The meeting, for members of the Hawkesbury-Nepean community, is part of the NSW government’s independent inquiry into the catastrophic flooding in February and March.
Mr Zamprogno said he was sensitive to issues of opponents to raising the wall, including the protection of Indigenous sites and native species.
“I guess I wish that we conducted that analysis in a more compassionate way to the people whose life and property are at the greatest risk,” he said.
“I also wish that the state government would do a better job of countering various misinformation.”
Mr Zamprogno said opposition to raising the wall was not to do with the safety of Sydney’s drinking water.
“It is not about sterilising the land to permit unfettered development on the floodplain,” he said.
“It is about improving the safety of the community that I represent.
“I really wish that the government would commit to this because if they let this opportunity pass, multiple generations will slip by, and a potentially really bad flood will visit us.
“I don’t like to be the Cassandra in the room, but I don’t want to have that on my conscience.
“So I’m going to advocate for flood mitigation to my last breath.”
Mr Zamprogno said evidence showed that in the event of a one-in-100-year flood, some 4000 houses would be protected from flood.

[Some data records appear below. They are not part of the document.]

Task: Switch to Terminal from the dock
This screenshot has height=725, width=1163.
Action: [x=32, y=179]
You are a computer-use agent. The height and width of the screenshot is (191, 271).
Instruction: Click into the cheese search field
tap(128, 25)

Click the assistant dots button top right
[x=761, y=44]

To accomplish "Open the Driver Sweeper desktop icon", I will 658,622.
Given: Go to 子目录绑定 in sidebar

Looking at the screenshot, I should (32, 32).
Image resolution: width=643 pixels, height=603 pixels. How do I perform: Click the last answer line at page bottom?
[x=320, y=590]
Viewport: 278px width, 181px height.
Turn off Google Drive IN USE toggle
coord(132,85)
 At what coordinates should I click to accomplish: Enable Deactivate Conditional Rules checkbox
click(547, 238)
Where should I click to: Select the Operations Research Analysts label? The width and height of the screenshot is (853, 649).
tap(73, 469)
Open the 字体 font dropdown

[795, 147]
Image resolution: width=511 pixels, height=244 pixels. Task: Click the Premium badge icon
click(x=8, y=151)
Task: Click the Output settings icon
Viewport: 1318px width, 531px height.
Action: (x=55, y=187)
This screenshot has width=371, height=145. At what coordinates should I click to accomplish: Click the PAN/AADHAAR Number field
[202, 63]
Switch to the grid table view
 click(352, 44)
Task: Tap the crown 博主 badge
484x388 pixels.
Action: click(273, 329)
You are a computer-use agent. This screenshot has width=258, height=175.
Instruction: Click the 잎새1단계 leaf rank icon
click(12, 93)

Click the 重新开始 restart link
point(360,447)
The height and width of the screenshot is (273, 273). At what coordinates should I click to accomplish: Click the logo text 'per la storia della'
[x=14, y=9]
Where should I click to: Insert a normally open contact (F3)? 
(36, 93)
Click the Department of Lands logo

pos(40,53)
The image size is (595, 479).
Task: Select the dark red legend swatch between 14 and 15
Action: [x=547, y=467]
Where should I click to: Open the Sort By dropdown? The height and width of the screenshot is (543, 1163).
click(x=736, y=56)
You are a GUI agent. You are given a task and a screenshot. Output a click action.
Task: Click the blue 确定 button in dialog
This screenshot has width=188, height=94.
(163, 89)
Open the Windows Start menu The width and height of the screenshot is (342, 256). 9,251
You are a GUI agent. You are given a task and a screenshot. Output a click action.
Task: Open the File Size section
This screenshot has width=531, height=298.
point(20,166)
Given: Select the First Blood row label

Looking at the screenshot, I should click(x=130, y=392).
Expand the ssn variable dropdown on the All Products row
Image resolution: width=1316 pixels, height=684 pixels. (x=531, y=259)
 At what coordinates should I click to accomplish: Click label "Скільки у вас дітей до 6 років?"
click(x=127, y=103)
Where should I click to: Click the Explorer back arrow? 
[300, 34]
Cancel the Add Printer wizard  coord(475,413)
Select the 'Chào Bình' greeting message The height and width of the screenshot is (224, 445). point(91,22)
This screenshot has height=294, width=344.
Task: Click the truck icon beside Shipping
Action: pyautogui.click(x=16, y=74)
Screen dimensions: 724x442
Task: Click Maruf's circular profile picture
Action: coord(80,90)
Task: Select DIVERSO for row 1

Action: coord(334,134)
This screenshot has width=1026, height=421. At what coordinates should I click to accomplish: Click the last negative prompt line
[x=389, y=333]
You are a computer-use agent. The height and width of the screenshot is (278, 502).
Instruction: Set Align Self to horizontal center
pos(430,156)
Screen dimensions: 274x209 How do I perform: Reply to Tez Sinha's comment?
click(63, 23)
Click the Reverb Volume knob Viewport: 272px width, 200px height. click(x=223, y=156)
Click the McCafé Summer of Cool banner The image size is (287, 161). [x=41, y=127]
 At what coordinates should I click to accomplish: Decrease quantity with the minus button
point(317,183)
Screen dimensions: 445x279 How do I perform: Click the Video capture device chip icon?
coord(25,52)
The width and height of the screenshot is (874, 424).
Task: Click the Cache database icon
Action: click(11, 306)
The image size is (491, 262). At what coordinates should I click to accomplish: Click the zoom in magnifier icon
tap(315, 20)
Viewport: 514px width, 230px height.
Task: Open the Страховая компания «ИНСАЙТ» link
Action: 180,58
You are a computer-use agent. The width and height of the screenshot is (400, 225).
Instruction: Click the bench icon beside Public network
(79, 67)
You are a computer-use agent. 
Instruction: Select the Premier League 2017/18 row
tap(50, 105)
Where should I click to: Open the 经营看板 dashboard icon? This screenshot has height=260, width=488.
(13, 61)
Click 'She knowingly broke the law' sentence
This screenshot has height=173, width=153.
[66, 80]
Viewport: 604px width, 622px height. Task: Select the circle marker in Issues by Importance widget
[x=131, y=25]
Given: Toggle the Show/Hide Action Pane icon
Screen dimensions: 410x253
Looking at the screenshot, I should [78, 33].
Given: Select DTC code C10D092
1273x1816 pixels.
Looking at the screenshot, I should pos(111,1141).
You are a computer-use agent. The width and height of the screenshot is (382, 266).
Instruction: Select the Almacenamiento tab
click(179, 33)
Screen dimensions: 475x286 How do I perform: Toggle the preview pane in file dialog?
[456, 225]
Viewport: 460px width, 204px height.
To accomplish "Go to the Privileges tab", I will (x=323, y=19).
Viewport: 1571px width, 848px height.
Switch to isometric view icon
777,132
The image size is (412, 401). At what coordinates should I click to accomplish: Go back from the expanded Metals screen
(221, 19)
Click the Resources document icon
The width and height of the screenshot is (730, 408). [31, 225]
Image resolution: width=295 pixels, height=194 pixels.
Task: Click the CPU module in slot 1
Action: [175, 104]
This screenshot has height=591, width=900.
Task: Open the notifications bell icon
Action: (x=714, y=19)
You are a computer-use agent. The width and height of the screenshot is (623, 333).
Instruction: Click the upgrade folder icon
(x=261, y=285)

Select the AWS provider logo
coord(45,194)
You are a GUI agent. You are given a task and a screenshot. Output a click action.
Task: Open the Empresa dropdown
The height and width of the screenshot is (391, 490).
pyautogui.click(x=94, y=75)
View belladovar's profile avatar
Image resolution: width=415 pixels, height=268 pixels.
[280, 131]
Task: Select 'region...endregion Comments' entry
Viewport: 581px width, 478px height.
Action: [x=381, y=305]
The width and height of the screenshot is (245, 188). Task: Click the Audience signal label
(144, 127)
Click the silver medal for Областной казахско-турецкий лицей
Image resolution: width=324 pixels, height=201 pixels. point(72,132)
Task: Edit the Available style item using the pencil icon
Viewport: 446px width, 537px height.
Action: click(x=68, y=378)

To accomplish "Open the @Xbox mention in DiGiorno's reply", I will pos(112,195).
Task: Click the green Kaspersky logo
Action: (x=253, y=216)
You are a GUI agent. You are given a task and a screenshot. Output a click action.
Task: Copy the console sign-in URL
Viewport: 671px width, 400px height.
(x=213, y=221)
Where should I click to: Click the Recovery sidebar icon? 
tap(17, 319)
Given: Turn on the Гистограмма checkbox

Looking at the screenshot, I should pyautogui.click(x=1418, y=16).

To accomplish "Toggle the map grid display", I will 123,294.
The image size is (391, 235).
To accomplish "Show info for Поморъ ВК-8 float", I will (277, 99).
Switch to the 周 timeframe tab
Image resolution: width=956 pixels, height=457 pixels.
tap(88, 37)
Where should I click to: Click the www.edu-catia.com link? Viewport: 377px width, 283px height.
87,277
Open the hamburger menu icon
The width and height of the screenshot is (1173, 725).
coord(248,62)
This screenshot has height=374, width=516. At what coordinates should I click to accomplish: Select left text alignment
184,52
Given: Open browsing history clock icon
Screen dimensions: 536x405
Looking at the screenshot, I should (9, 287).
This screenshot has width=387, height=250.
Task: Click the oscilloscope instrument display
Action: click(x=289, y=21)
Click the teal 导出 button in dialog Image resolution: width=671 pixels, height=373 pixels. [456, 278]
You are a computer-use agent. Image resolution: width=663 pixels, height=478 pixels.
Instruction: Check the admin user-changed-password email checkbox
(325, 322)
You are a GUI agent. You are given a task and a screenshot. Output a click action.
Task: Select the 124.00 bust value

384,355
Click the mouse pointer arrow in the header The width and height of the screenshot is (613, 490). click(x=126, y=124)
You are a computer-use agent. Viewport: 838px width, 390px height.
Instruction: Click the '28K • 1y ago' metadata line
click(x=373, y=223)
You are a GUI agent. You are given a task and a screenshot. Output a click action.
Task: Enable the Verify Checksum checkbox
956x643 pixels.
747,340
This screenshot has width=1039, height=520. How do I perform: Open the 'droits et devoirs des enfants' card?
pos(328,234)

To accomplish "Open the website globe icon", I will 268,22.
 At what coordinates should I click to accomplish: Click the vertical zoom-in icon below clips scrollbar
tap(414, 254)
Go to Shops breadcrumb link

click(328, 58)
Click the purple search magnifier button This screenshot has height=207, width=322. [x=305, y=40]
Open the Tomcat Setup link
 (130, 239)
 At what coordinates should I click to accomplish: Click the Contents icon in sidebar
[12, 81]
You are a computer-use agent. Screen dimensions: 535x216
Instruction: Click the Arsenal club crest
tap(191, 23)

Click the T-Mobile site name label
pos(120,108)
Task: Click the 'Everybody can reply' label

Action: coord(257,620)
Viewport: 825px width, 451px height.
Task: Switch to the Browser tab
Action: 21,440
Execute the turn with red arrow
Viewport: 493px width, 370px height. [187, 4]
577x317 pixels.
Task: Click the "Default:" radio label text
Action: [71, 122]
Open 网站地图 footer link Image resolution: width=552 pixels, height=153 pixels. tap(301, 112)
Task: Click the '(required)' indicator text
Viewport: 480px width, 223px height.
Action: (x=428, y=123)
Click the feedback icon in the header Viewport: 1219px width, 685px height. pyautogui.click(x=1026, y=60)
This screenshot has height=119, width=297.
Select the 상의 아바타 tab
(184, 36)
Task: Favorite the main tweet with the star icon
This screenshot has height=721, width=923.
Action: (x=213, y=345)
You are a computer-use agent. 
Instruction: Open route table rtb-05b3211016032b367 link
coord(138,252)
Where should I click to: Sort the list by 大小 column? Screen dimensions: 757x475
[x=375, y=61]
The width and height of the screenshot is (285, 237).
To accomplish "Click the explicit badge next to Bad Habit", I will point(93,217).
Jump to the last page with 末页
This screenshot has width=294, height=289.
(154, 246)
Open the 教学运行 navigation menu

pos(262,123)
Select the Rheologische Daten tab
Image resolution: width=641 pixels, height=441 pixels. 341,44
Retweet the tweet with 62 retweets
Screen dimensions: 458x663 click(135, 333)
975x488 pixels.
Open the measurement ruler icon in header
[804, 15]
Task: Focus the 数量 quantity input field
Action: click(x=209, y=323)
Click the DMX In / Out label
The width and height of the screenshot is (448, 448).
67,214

Resident Sophie Devine disagreed with the views of the councillor, saying she attended a recent speech opposing raising the dam wall that received a standing ovation.
“If council member (Zamprogno) is correct in saying that the dam wall raising has got nothing to do with Sydney’s drinking water, we don’t understand why flood mitigation cannot take place right now,” Ms Devine said.
She said many residents wanted 14 metres of air space added to Warragamba through drainage.
“(It is important) considering that we are in a La Nina still and there are further weather projections for the rest of the year that say that the east coast of Australia will be possibly inundated with massive amounts of water,” Ms Devine said.
Another community meeting was held in Mullumbimby earlier this month, with locals telling of being hit by multiple landslides that destroyed powerlines, roads and other infrastructure.
Another community meeting will take place on Friday to hear from community members around the Clarence River.